LeeAnne Walters

2018 Goldman Prize Recipient
North America

  • United States
  • Climate & Energy

LeeAnne Walters led a citizens’ movement that tested the tap water in Flint, Michigan, and exposed the Flint water crisis. The results showed that one in six homes had lead levels in water that exceeded the EPA’s safety threshold. Walters’ persistence compelled the local, state, and federal governments to take action and ensure that residents of Flint have access to clean water.

A water contamination crisis without boundaries

The Flint River has served as a traditional dumping ground for local industry, starting with lumber mills in the 1830s, followed by paper mills, chemical processing plants, and automobile manufacturing. The city began drawing its drinking water from the Flint River in 1893. By 1955, the river was so polluted that Flint was compelled to switch its drinking water supply to a nearby reservoir. In 1967, the city began purchasing cleaner water from Detroit, which sources its water from Lake Huron.

In 2011, with the city of Flint facing a $25 million deficit, the state of Michigan took over Flint’s finances. The state found that it could save money by building its own pipeline to Lake Huron. However, the project would take at least two years to complete, and the state sought an inexpensive, temporary alternative. In April 2014, state and local officials began using the Flint River as the city’s primary source of water again.
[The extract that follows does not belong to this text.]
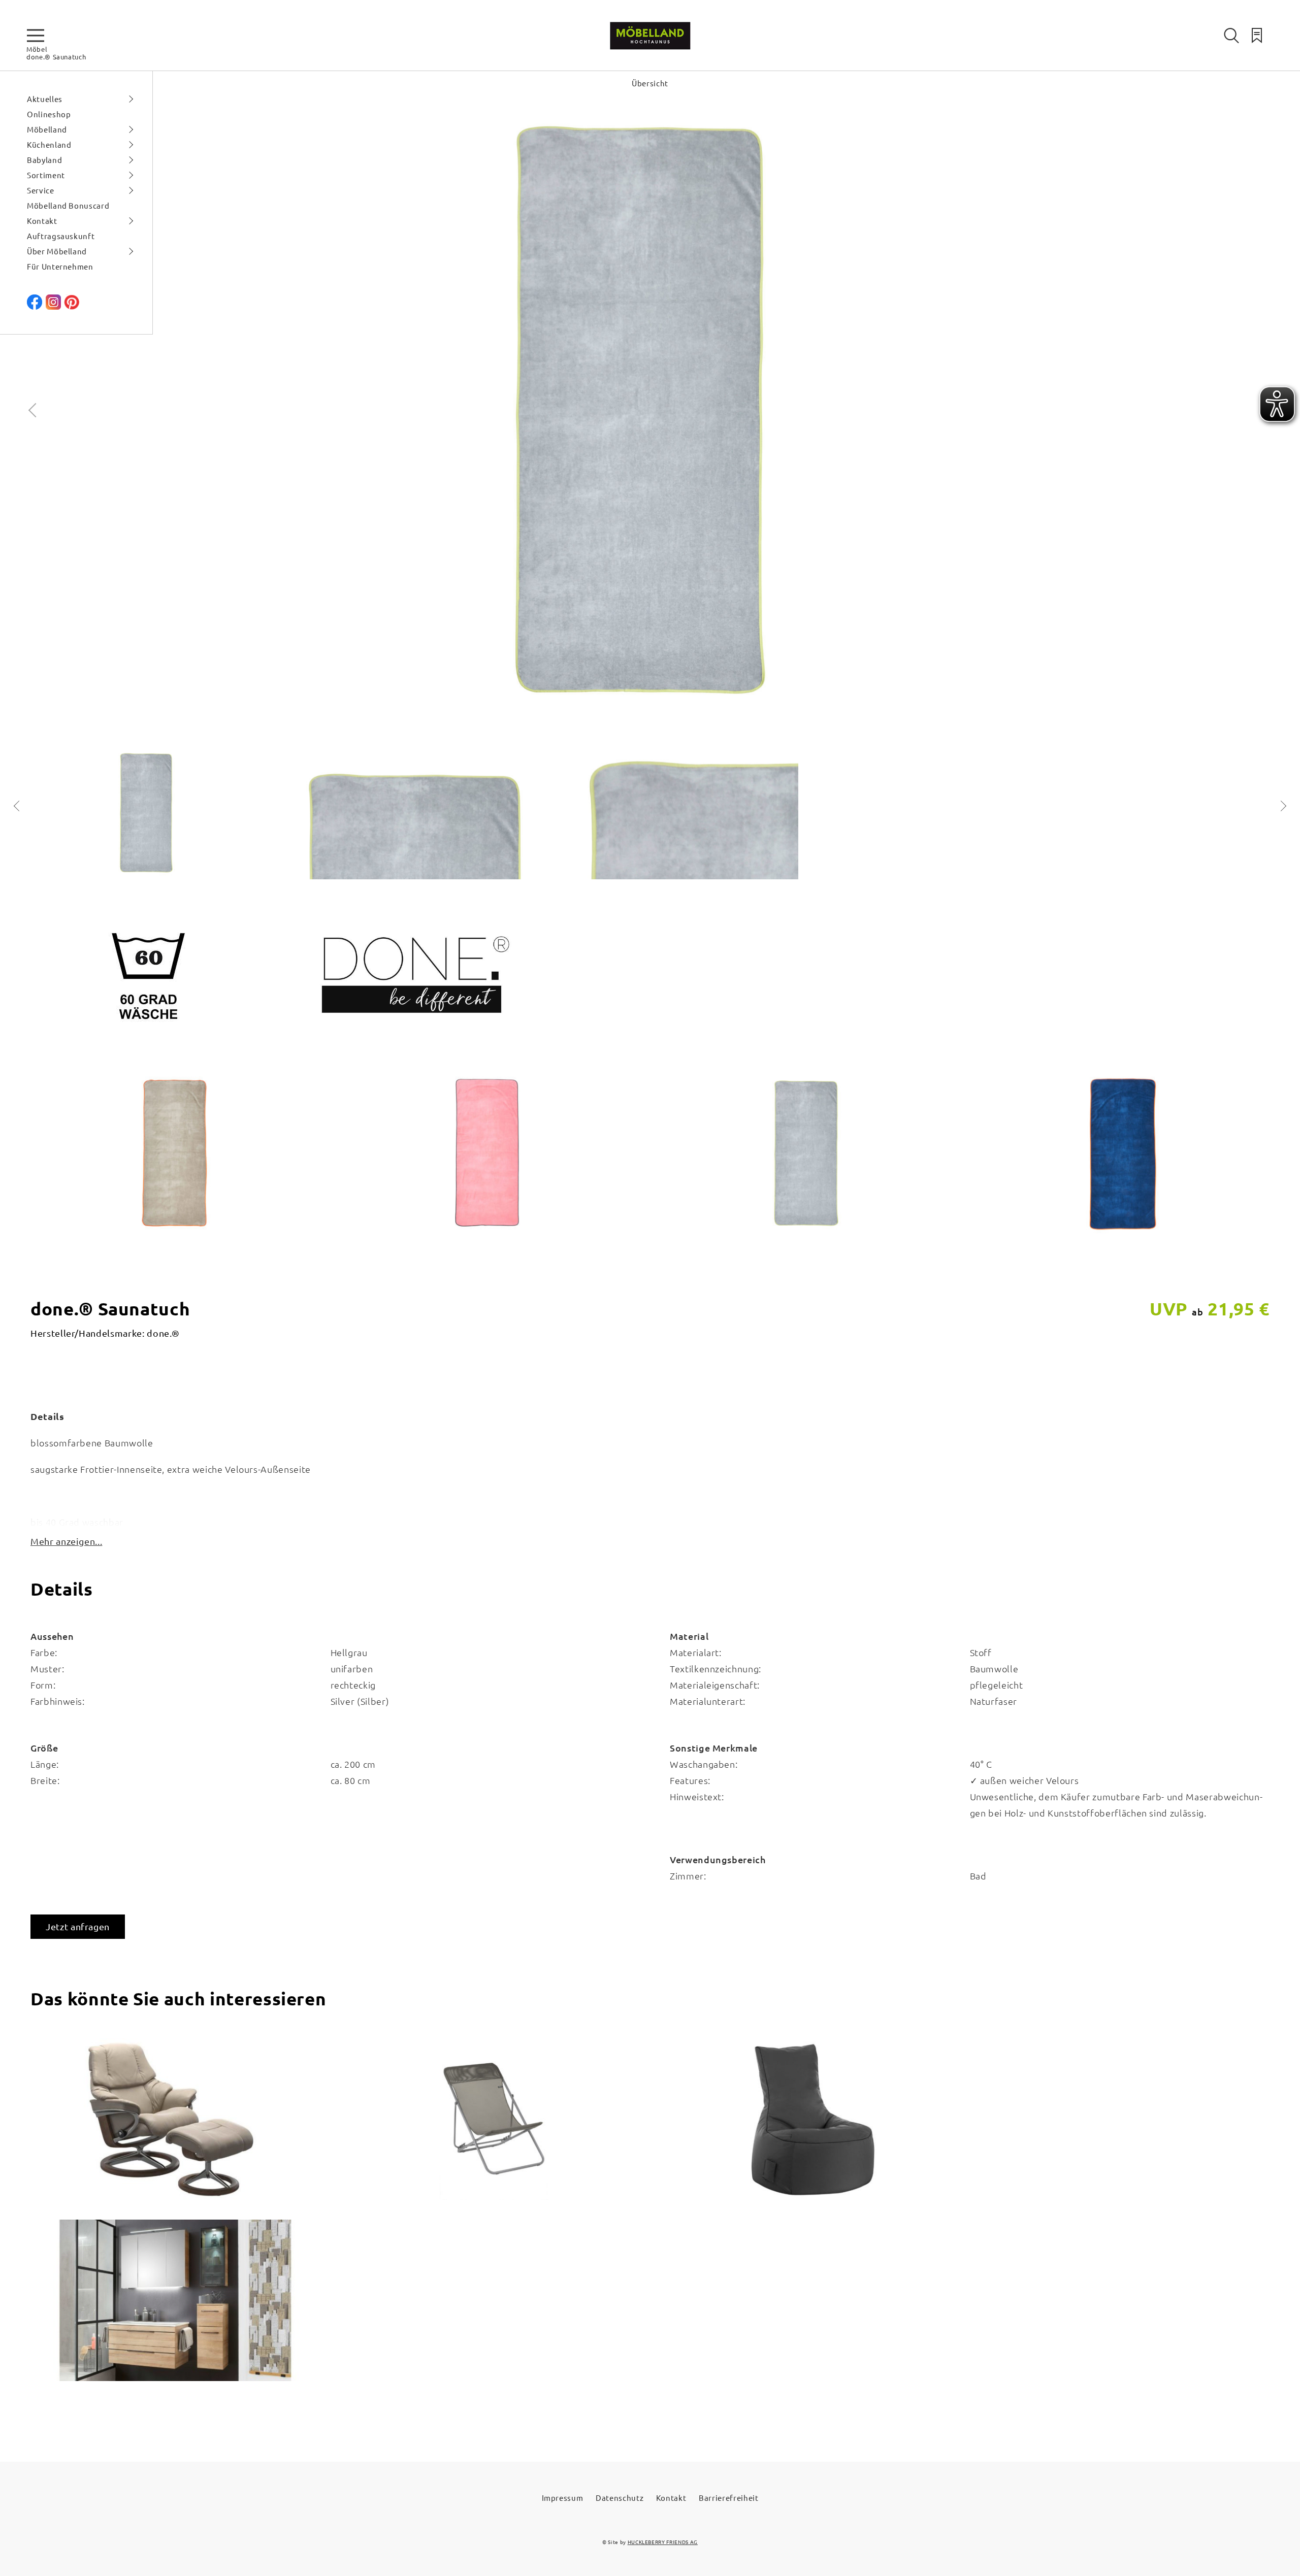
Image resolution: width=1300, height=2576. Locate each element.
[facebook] (34, 306)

Almost immediately, Flint residents noticed an orange-brown tinge to their water. When city officials finally tested the water four months later, they found E. coli in the water supply. In July 2014, Flint resident LeeAnne Walters noticed a rash on both of her three-year-old twins. Local doctors diagnosed the rash as scabies. Walters and her daughter then began losing clumps of hair in the shower, and Walters’ eyelashes fell out. In December 2014, Walters’ 14-year-old son fell ill.

A self-taught grassroots problem-solver

LeeAnne Walters is a stay-at-home mother of four children and a native of New Jersey who has lived in Flint since 1993. Married to a Navy serviceman, Walters and her family now divide their time between Flint and Norfolk, Virginia, where her husband is currently stationed. She adores Flint and describes it as a tight-knit, friendly community where she knows 90% of her neighbors.

Walters has an inquisitive, persistent, and logical mind. Her training as a medical assistant proved to be a useful foundation for extensive, rapid self-education in water chemistry, public works, and environmental contamination that was essential to her efforts. Her communal spirit and powerful moral compass proved equally critical to her ability to reach and organize Flint residents and experts alike.

Winning even when it appears hopeless

Walters first informed the city of the water problem in late 2014, but it was not until February 2015 that the city sent someone to check on her complaints. Tests revealed that lead levels in her drinking water were at 104 parts per billion (ppb)—unprecedented levels for Flint, so high that a city is required to alert residents immediately, per federal law.

Alarmed by the results, Walters sprang into action and began researching lead exposure. She learned that lead is a powerful neurotoxin that has a particularly harmful impact on young children and can result in a lower IQ, shortened attention span, increases in violence, and antisocial behavior. Each of Walters’ children tested positive for lead exposure, and one of the twins was diagnosed with lead poisoning.

Nevertheless, state authorities assured residents that the water was safe, and the city insisted that hers was an isolated case. Walters diligently studied the city’s historical water quality data. She noticed something that no one else had: Water from the Flint River was highly corrosive, and surmised that the city had not been applying adequate corrosion controls to prevent the leaching of lead from pipes into the water supply. She then launched a concerted organizing and canvassing operation to inform residents of the risk in the absence of any official response.

In March 2015, frustrated by the city’s inaction, Walters sought help from the EPA’s Miguel del Toral, a regional manager who helped her document the crisis, even as the EPA officially refused to get involved. Soon, she sought the help of Professor Marc Edwards, an environmental engineer at Virginia Tech, who helped Walters conduct extensive water quality testing in Flint.

Walters methodically sampled each zip code in Flint and set up a system to ensure the integrity of the tests. She worked over 100 hours per week for three straight weeks and collected over 800 water samples—garnering an astounding 90% response rate. She found lead levels as high as 13,200 ppb—more than twice the level the EPA classifies as hazardous waste.

Walters and Edwards presented their findings, showing that one in six homes had lead water levels exceeding the EPA’s legal safety threshold. Public pressure mounted and, in October 2015, Michigan Governor Rick Snyder announced that the city of Flint would stop using the Flint River for drinking water.

Walters continues to support Flint’s residents, and has also turned her energy toward preventing another U.S. crisis like the one in Flint. She actively testifies and advocates for federal action to change lead testing standards and ensure oversight of water quality, while empowering other communities to act as citizen-scientists to safeguard their own water supplies.